Again, do the math. Count also those thousands forced out of their farms from the faraway flatlands and the downstream valleys lying below the carved and hollowed out mountains and hills where the uphill watersheds are ravaged by miners thus directly causing floods below that inundate life sustaining crops on one hand or, at other times, deprive them of irrigation water thus drying out fertile soil.
Denuded forests and open pit mines, hollowed out mountains and barren ground poisoned by the chemicals and acid miners use to process their metals can no longer absorb rainwater or maintain pure aquifers. Either water runs off and floods, dries up irrigation sources, or they poison the watersheds and food-baskets that feed us. Indeed, how much of unemployment is caused by such deliberate destruction?
Mining alleviates unemployment? Does it?
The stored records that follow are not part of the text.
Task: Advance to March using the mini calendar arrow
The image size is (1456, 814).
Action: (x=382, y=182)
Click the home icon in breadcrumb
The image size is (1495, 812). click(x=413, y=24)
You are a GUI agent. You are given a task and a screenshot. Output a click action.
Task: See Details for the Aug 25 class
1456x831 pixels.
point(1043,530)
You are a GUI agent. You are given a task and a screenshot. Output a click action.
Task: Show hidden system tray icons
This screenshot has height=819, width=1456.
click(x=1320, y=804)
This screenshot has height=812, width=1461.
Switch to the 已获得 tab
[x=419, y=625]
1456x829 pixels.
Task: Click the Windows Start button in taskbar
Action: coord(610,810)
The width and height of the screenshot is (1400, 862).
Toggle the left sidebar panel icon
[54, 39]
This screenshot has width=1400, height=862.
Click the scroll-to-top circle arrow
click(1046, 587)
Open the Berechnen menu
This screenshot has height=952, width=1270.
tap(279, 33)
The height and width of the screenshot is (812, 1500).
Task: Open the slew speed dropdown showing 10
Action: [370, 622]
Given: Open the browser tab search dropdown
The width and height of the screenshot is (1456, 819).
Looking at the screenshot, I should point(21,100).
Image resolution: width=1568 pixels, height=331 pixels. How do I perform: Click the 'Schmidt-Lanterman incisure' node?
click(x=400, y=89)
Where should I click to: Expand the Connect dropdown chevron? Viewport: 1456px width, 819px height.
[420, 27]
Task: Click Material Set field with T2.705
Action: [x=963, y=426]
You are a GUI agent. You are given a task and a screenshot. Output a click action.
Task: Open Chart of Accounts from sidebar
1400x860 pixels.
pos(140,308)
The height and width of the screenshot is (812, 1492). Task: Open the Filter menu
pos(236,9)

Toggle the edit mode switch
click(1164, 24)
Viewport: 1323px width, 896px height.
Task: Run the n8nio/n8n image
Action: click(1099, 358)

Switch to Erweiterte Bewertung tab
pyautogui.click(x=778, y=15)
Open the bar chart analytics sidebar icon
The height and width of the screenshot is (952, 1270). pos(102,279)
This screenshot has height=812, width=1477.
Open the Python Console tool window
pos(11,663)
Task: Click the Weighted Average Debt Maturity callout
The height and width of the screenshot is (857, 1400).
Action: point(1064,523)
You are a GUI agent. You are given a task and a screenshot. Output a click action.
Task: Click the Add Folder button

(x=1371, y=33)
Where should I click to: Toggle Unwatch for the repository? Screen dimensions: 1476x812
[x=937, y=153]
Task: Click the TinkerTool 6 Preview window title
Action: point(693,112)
Count those flatland farmers and freshwater fisher folk among the many who’ve lost their livelihood so that someone might have a shiny chrome hood ornament.
And since we are now counting heads, let us attempt if we can and if it is at all possible to count the immeasurable, the increasing number of men, women and children, whole families and whole communities are first militarized and then are murdered and massacred so that the ancestral land on which they lived on, handed down from generations and preserved green, idyllic and pristine, needed to be excavated out so that some fat-assed consumer somewhere in a foreign economy might have nickel-plated faucets and flushing levers over his toilet.
According to one count by Global Witness, an international watchdog with offices in London and Washington D.C., these types of murderous deaths in the Philippines attributable to aggressive mining in the lawless hinterlands account for a third of all such deaths globally thus making us, once again, the ignominious killing capital of sorts.
What were these families guilty of that they and their young children should either be hacked to death, gruesomely dismembered, or suffer a bullet to the skull when all they really did was to decry that their homes were being turned into a cavernous black pit?
Mining advocates and their handsomely compensated external affairs executives, public relations officers and the politicians patently on their side also like to quote mining’s economic criticality to domestic productivity.
Productivity? Really? Are they serious?
Let’s do the math. As of January GDP from mining was P15,133.33 million. Agriculture which mining ravages in those areas were farmlands, fish sanctuaries and watersheds once teemed with life sustaining produce, marine life and pure and clean aquifers contributed as much as P174, 563.28 million within the same comparable period, both from a total GDP of $292.45 billion. A cursory analysis immediately shows that between one endeavor that desolates both productive farmlands and watersheds as well as kills marine life where its effluents poison and defile, as against another that feeds, nourishes and protects the very nature that sustains us, clearly mining’s contribution to economic productivity is comparatively nil.
From the perspective of mining’s strongest arguments for their continued existence—employment and productivity—mining is mathematically and essentially fool’s gold, its claims as fake as its contribution to the economy and as false as the choices it imposes against life-sustaining agriculture— that very endeavor it kills.